Case 1: using the keyword self inside a block:

If the block is retained by a property, a retain cycle is created between self and the block and both objects can't be destroyed anymore. If the block is passed around and copied by others, self is retained for each copy.

Case 2: declaring a __weak reference to self outside the block and use it inside the block:

There is no retain cycle and no matter if the block is retained or not by a property. If the block is passed around and copied by others, when executed, weakSelf can have been turned nil.
The execution of the block can be preempted and different subsequent evaluations of the weakSelf pointer can lead to different values (i.e. weakSelf can become nil at a certain evaluation).

__weak typeof(self) weakSelf = self;
dispatch_block_t block =  ^{
    [weakSelf doSomething]; // weakSelf != nil
    // preemption, weakSelf turned nil
    [weakSelf doSomethingElse]; // weakSelf == nil
};

Case 3: declaring a __weak reference to self outside the block and use a __strong reference inside the block:

There is no retain cycle and, again, no matter if the block is retained or not by a property. If the block is passed around and copied by others, when executed, weakSelf can have been turned nil. When the strong reference is assigned and it is not nil, we are sure that the object is retained for the entire execution of the block if preemption occurs and therefore subsequent evaluations of strongSelf will be consistent and will lead to the same value since the object is now retained. If strongSelf evaluates to nil usually the execution is returned since the block cannot execute properly.

__weak typeof(self) weakSelf = self;
myObj.myBlock =  ^{
    __strong typeof(self) strongSelf = weakSelf;
    if (strongSelf) {
	    [strongSelf doSomething]; // strongSelf != nil
	    // preemption occurs, strongSelf still not nil
	    [strongSelf doSomethingElse]; // strongSelf != nil
    }
    else {
        // Probably nothing...
        return;
    }
};

Andrea Giavatto showed me also that in an ARC-based environment, the compiler itself alerts us with an error if trying to access an instance variable using the -> notation. The error is very clear and leaves no room for any doubt:

Dereferencing a __weak pointer is not allowed due to possible null value caused by race condition, assign it to a strong variable first.

It can be shown with the following code:

__weak typeof(self) weakSelf = self;
myObj.myBlock =  ^{
    id localVal = weakSelf->someIVar;
};

TL;TR

Case 1 should be used only when the block is not assigned to a property, otherwise it will lead to a retain cycle.

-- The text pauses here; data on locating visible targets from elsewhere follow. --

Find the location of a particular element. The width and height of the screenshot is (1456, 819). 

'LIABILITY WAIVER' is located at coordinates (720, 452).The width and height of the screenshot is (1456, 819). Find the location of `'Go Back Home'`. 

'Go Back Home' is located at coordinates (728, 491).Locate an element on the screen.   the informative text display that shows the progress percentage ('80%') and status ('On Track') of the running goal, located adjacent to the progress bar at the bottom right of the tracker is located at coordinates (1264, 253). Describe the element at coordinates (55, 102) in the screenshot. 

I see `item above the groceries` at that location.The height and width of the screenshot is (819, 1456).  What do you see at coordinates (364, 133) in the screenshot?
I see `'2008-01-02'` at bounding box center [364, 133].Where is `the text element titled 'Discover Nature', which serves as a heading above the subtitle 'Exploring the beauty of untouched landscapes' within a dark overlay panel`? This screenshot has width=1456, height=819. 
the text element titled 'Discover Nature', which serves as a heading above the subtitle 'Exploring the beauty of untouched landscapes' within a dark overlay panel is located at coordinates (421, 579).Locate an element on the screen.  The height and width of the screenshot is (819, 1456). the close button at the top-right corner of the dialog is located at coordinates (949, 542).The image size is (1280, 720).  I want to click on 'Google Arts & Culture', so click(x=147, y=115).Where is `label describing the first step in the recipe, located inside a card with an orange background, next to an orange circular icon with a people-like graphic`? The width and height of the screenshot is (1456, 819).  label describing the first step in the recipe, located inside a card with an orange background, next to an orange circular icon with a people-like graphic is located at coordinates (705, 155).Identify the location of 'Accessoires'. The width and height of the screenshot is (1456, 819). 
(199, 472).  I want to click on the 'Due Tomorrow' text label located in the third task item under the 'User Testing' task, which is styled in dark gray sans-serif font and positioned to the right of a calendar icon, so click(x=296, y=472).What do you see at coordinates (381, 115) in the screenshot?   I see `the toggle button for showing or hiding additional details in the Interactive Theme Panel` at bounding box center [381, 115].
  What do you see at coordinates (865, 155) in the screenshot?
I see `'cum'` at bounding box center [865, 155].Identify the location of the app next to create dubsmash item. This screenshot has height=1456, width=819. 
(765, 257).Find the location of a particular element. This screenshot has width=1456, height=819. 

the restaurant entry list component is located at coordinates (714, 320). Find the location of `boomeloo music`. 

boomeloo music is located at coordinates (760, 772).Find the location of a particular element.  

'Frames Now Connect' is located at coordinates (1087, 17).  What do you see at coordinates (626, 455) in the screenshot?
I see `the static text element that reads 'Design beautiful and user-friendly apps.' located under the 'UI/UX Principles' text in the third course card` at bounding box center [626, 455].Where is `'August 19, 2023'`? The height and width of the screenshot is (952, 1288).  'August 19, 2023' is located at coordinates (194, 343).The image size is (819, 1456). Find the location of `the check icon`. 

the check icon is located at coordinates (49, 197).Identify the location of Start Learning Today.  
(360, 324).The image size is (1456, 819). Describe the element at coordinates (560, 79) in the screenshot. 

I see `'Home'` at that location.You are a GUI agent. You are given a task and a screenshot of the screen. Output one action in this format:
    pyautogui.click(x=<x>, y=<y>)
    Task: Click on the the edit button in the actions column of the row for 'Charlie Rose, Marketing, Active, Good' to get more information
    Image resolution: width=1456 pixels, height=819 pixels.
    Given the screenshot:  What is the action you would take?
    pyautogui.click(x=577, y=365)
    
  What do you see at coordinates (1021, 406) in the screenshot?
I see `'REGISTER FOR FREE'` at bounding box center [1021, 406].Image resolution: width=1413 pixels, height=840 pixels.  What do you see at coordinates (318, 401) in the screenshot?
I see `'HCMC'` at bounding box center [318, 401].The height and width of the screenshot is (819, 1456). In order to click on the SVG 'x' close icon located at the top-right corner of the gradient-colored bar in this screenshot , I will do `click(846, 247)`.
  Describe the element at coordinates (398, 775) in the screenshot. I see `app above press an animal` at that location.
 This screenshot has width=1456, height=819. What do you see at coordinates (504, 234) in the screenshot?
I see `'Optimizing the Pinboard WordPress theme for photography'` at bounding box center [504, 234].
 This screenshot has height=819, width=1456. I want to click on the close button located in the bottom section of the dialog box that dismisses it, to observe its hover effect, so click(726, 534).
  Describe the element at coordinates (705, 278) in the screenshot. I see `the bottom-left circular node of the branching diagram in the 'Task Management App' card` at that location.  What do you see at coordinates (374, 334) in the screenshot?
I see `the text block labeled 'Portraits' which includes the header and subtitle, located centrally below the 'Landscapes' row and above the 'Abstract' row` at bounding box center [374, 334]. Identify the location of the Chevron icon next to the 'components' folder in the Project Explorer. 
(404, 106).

Case 2 should be used when the block is assigned to a property and self is referenced only once and the block has a single statement.

Case 3 should be used when the block is assigned to a property and self is referenced more the once and the block has more than a statement.

I really have to thank all my colleagues at EF and especially Andrea Giavatto for the time spent talking about this topic and for reviewing this article.